Cheap Summas!
I recall to this day them moment a fellow student presented to me a fresh set of the 3-volumes of the English Dominican translation of the Summa Theologica (in the boxes!); seems he came across them in the former St. John’s Seminar library on the “overflow” for-sale book shelf for the princely sum of $5/volume, and thought I might make good use of them.
As I look here at volume one, with its worn spine, separating fly-leaf and dirty thumbed pages, my thought turns to the day I might need to replace it with a fresh copy. I also have been looking for an inexpensive version, perhaps of individual parts, that I might assign to my Thomas students.
I have been pleasantly surprised, then, to have discovered that the Summa, while not quite at the $2.50/pars rate that I paid for mine, has never been so inexpensive to acquire. Note that I offer these observations, not as a commercial endorsement, but as useful information for students and teachers of St. Thomas.
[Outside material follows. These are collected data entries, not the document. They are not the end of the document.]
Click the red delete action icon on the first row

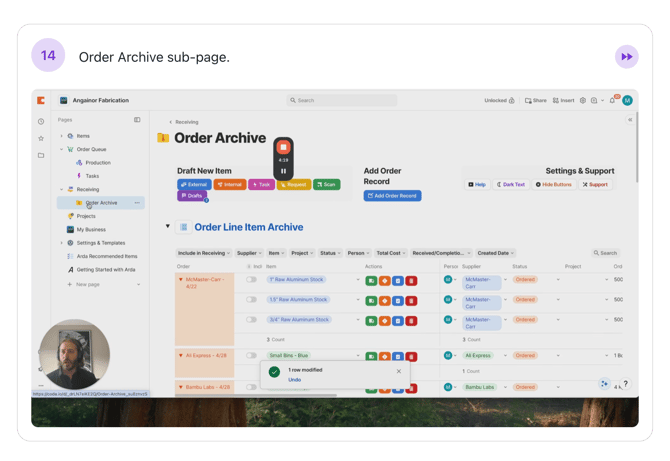[411, 280]
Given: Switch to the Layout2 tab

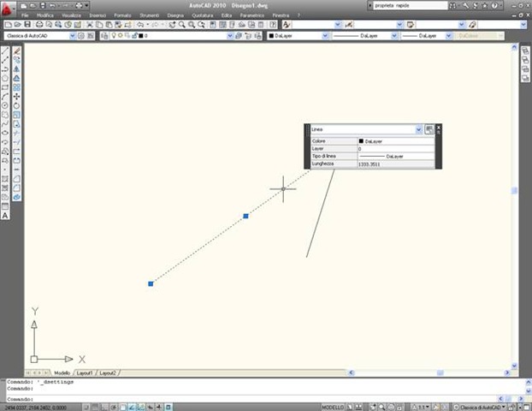Looking at the screenshot, I should [x=107, y=373].
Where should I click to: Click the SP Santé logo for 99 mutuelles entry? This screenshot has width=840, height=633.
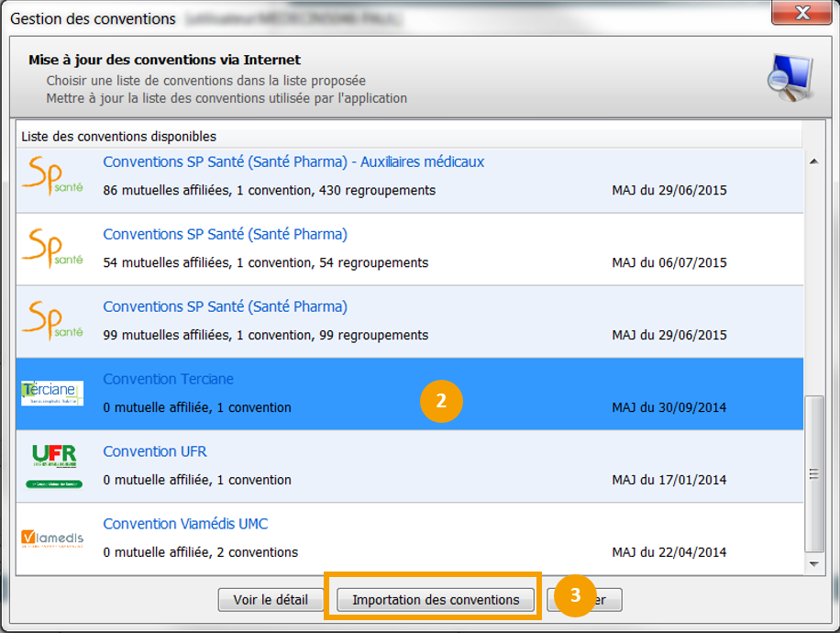[x=52, y=320]

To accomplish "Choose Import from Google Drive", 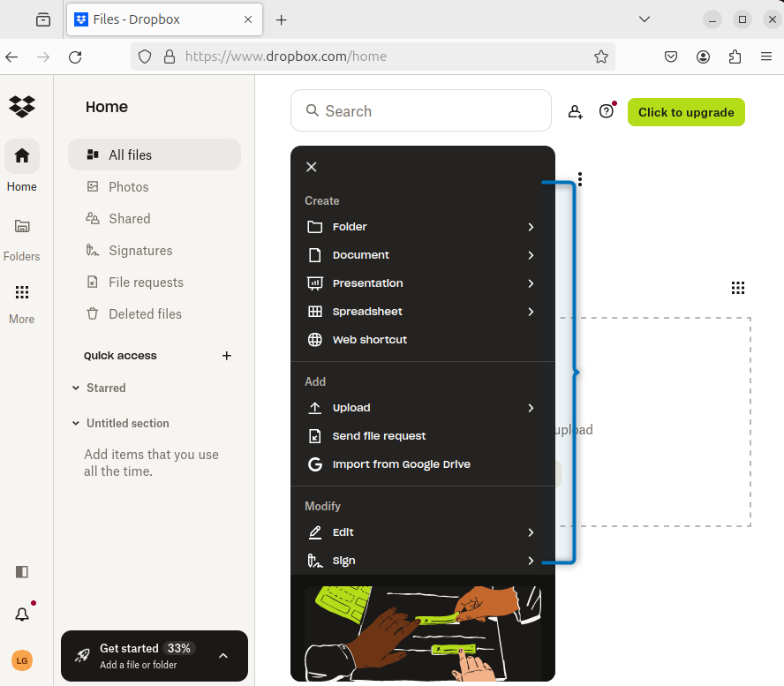I will pyautogui.click(x=401, y=464).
Of course, you can’t get much more inexpensive than free; and with the web, there are numerous versions of the English Dominican translation available, with the PDF version on the main website for the Dominican friars being my favorite:
The HTML version hosted by the Dominican House of Studies in Washington, D.C. is more web-friendly:
and also contains a number of other translated works, plus a link to the invaluable Latin version of Thomas’ works that has been mentioned in these pages before:
http://www.corpusthomisticum.org/
If you wish to have access to that HTML version even when you are unhooked from the web, you should scroll down to the bottom of the CCEL page of the Summa and download the ZIP archive, unzip it to a folder (directory for us older DOS folks) and open up the “index.html” file as your starting point to having your Summa on your computer:
http://www.ccel.org/ccel/aquinas/summa/home.html
Finally, manybooks.net has the parts of the Summa available in an assortment of e-reader formats:
http://www.manybooks.net/authors/aquinast.html
While these versions may be great for those comfortable reading from computer-screens, if you go to print them out in order to work from hard-copies, the costs of paper, toner or ink can add up quite quickly, and you’ve still got a pile of loose pages to 3-hole punch or otherwise bind together. In that case, purchasing a printed version may be the most cost-effective way to read the Summa.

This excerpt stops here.